Dataset excerpt

▬▬▬▬▬▬▬▬▬▬

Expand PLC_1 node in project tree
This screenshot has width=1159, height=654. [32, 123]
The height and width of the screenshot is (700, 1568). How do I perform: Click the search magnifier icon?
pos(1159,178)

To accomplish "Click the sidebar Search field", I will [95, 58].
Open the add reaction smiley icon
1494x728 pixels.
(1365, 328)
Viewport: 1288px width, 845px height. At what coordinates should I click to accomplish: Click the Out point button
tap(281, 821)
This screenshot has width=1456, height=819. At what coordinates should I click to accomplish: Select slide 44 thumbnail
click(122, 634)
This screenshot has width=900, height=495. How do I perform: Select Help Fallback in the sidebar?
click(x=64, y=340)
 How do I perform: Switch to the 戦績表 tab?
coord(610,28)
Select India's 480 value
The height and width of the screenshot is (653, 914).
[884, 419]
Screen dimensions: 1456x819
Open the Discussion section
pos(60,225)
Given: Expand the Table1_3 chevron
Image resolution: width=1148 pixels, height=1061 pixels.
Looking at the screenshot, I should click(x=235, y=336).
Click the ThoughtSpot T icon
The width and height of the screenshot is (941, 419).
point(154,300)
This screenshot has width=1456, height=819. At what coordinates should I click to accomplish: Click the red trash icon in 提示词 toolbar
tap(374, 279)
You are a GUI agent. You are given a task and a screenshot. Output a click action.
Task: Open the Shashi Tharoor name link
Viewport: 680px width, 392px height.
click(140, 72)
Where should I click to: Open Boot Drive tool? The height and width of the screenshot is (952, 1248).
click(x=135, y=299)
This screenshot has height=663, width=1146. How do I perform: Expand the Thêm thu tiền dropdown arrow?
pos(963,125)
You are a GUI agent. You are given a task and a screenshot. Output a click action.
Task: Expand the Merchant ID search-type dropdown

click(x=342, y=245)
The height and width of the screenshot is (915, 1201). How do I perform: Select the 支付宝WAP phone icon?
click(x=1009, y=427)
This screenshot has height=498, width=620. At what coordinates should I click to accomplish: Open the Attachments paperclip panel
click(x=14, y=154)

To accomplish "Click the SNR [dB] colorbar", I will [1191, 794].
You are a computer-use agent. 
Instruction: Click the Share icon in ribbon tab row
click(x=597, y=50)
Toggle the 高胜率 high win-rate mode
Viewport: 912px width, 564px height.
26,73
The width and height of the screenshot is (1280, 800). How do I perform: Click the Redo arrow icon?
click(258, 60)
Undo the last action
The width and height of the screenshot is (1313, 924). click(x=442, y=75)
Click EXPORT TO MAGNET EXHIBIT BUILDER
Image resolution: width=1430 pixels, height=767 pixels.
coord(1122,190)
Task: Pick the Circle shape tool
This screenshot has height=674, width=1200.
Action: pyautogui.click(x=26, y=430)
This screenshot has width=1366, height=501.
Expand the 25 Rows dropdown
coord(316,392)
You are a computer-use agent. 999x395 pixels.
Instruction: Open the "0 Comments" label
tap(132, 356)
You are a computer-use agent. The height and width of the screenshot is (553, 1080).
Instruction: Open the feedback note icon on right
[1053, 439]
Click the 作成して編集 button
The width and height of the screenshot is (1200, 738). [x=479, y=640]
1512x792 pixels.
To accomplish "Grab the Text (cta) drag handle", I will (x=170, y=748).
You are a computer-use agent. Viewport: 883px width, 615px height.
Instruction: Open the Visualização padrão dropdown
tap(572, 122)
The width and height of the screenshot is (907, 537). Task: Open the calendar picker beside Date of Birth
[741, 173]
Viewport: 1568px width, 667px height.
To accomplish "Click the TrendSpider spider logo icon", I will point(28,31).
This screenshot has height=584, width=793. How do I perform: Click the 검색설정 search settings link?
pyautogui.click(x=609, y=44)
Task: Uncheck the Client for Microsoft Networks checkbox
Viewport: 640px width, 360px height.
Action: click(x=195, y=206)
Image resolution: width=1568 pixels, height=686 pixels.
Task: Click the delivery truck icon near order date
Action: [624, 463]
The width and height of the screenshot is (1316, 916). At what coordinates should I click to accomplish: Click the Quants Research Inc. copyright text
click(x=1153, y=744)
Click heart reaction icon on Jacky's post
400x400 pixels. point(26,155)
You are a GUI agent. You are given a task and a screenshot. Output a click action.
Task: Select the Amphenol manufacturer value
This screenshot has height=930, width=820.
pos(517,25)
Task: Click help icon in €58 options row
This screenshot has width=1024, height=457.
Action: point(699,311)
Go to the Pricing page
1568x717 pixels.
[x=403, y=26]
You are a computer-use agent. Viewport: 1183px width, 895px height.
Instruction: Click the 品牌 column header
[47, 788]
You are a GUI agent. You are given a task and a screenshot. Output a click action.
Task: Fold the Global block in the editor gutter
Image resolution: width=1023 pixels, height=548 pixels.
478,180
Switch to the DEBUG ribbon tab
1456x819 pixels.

▬▬▬▬▬▬▬▬▬▬

**Work to do**
Copy every entry above word for word, keeping each line as it stands.

**Answer to this exercise**
Expand PLC_1 node in project tree
This screenshot has width=1159, height=654. [32, 123]
The height and width of the screenshot is (700, 1568). How do I perform: Click the search magnifier icon?
pos(1159,178)

To accomplish "Click the sidebar Search field", I will [95, 58].
Open the add reaction smiley icon
1494x728 pixels.
(1365, 328)
Viewport: 1288px width, 845px height. At what coordinates should I click to accomplish: Click the Out point button
tap(281, 821)
This screenshot has width=1456, height=819. At what coordinates should I click to accomplish: Select slide 44 thumbnail
click(122, 634)
This screenshot has width=900, height=495. How do I perform: Select Help Fallback in the sidebar?
click(x=64, y=340)
 How do I perform: Switch to the 戦績表 tab?
coord(610,28)
Select India's 480 value
The height and width of the screenshot is (653, 914).
[884, 419]
Screen dimensions: 1456x819
Open the Discussion section
pos(60,225)
Given: Expand the Table1_3 chevron
Image resolution: width=1148 pixels, height=1061 pixels.
Looking at the screenshot, I should click(x=235, y=336).
Click the ThoughtSpot T icon
The width and height of the screenshot is (941, 419).
point(154,300)
This screenshot has width=1456, height=819. At what coordinates should I click to accomplish: Click the red trash icon in 提示词 toolbar
tap(374, 279)
You are a GUI agent. You are given a task and a screenshot. Output a click action.
Task: Open the Shashi Tharoor name link
Viewport: 680px width, 392px height.
click(140, 72)
Where should I click to: Open Boot Drive tool? The height and width of the screenshot is (952, 1248).
click(x=135, y=299)
This screenshot has height=663, width=1146. How do I perform: Expand the Thêm thu tiền dropdown arrow?
pos(963,125)
You are a GUI agent. You are given a task and a screenshot. Output a click action.
Task: Expand the Merchant ID search-type dropdown

click(x=342, y=245)
The height and width of the screenshot is (915, 1201). How do I perform: Select the 支付宝WAP phone icon?
click(x=1009, y=427)
This screenshot has height=498, width=620. At what coordinates should I click to accomplish: Open the Attachments paperclip panel
click(x=14, y=154)

To accomplish "Click the SNR [dB] colorbar", I will [1191, 794].
You are a computer-use agent. 
Instruction: Click the Share icon in ribbon tab row
click(x=597, y=50)
Toggle the 高胜率 high win-rate mode
Viewport: 912px width, 564px height.
26,73
The width and height of the screenshot is (1280, 800). How do I perform: Click the Redo arrow icon?
click(258, 60)
Undo the last action
The width and height of the screenshot is (1313, 924). click(x=442, y=75)
Click EXPORT TO MAGNET EXHIBIT BUILDER
Image resolution: width=1430 pixels, height=767 pixels.
coord(1122,190)
Task: Pick the Circle shape tool
This screenshot has height=674, width=1200.
Action: pyautogui.click(x=26, y=430)
This screenshot has width=1366, height=501.
Expand the 25 Rows dropdown
coord(316,392)
You are a computer-use agent. 999x395 pixels.
Instruction: Open the "0 Comments" label
tap(132, 356)
You are a computer-use agent. The height and width of the screenshot is (553, 1080).
Instruction: Open the feedback note icon on right
[1053, 439]
Click the 作成して編集 button
The width and height of the screenshot is (1200, 738). [x=479, y=640]
1512x792 pixels.
To accomplish "Grab the Text (cta) drag handle", I will (x=170, y=748).
You are a computer-use agent. Viewport: 883px width, 615px height.
Instruction: Open the Visualização padrão dropdown
tap(572, 122)
The width and height of the screenshot is (907, 537). Task: Open the calendar picker beside Date of Birth
[741, 173]
Viewport: 1568px width, 667px height.
To accomplish "Click the TrendSpider spider logo icon", I will point(28,31).
This screenshot has height=584, width=793. How do I perform: Click the 검색설정 search settings link?
pyautogui.click(x=609, y=44)
Task: Uncheck the Client for Microsoft Networks checkbox
Viewport: 640px width, 360px height.
Action: click(x=195, y=206)
Image resolution: width=1568 pixels, height=686 pixels.
Task: Click the delivery truck icon near order date
Action: [624, 463]
The width and height of the screenshot is (1316, 916). At what coordinates should I click to accomplish: Click the Quants Research Inc. copyright text
click(x=1153, y=744)
Click heart reaction icon on Jacky's post
400x400 pixels. point(26,155)
You are a GUI agent. You are given a task and a screenshot. Output a click action.
Task: Select the Amphenol manufacturer value
This screenshot has height=930, width=820.
pos(517,25)
Task: Click help icon in €58 options row
This screenshot has width=1024, height=457.
Action: point(699,311)
Go to the Pricing page
1568x717 pixels.
[x=403, y=26]
You are a computer-use agent. Viewport: 1183px width, 895px height.
Instruction: Click the 品牌 column header
[47, 788]
You are a GUI agent. You are given a task and a screenshot. Output a click action.
Task: Fold the Global block in the editor gutter
Image resolution: width=1023 pixels, height=548 pixels.
478,180
Switch to the DEBUG ribbon tab
1456x819 pixels.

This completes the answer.